_Exercise prompt_
Nothing but a number should be written: the count of lines below that contain "badge".

Pixel coordinate grounding data
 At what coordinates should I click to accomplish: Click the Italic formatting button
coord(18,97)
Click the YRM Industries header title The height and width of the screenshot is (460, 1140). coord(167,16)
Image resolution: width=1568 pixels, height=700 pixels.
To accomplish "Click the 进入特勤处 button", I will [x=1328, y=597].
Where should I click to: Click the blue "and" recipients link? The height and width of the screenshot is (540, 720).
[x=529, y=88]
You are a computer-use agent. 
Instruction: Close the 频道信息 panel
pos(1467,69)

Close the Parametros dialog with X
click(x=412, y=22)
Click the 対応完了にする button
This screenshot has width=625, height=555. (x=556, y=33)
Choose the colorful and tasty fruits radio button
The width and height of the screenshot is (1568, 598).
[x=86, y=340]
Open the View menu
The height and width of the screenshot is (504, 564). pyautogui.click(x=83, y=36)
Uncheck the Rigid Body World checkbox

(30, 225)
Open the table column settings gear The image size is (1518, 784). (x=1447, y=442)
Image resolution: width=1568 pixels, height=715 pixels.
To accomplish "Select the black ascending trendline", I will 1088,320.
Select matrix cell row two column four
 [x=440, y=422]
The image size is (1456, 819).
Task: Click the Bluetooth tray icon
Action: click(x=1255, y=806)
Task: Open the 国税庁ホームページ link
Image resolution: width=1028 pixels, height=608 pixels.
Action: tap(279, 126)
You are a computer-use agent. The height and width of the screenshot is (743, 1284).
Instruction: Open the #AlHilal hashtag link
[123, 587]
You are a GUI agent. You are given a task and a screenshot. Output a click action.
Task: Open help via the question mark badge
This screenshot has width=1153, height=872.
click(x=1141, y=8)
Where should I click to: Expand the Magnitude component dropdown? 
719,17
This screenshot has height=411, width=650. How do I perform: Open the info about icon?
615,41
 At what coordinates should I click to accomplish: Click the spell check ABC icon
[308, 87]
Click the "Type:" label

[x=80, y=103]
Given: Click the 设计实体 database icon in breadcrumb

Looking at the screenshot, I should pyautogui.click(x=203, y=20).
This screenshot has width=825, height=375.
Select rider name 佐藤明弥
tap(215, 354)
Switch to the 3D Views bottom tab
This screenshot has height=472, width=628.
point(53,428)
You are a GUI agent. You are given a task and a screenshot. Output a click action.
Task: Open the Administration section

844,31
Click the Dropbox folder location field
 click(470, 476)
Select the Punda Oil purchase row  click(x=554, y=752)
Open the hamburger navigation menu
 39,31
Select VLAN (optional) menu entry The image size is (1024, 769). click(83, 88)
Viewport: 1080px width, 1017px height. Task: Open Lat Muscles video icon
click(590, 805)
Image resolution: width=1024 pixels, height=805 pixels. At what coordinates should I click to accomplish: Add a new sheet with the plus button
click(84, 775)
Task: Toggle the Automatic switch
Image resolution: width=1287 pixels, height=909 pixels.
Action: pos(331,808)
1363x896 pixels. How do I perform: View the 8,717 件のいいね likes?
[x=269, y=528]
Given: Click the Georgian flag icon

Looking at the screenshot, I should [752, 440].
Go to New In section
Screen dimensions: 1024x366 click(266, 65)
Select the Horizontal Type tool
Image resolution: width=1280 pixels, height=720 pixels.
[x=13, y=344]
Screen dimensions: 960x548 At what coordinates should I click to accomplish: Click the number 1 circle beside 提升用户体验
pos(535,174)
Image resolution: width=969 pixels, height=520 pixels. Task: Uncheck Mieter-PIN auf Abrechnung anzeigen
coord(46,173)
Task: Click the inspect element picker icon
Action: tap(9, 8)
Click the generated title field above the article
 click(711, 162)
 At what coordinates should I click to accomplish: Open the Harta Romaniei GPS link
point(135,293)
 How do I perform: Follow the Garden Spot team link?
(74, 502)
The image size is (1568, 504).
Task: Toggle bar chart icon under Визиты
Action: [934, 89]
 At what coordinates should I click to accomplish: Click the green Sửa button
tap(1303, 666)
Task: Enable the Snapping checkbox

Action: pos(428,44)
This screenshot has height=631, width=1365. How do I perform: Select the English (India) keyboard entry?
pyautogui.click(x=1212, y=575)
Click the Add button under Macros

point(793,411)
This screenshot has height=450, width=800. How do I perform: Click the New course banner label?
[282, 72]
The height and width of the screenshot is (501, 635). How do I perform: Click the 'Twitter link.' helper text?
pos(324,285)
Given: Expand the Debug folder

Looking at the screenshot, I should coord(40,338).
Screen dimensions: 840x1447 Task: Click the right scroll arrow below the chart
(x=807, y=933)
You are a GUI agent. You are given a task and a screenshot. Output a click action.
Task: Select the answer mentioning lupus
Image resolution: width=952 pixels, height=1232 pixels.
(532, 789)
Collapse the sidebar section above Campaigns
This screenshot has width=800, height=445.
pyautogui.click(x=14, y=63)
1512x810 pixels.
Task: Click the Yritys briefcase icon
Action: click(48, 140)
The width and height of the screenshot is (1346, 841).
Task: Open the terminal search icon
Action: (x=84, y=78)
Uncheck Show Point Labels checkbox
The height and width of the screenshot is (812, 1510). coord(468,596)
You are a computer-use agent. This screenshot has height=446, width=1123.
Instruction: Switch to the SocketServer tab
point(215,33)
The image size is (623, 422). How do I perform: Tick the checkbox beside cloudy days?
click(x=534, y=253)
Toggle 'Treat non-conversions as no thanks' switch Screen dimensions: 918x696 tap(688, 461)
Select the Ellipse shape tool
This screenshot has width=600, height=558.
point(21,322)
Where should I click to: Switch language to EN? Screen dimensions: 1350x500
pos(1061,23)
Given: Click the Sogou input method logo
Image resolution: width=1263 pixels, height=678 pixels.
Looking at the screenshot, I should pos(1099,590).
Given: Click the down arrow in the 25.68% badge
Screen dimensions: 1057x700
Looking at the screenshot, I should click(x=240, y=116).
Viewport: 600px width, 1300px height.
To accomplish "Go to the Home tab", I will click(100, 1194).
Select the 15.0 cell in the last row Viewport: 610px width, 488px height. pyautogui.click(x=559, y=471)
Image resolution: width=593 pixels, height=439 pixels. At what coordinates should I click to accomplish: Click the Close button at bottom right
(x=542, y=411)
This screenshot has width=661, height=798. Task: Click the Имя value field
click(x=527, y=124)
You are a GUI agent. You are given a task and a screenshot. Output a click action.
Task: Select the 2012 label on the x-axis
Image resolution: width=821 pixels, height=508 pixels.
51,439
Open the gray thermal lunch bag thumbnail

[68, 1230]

_Completed exercise_
2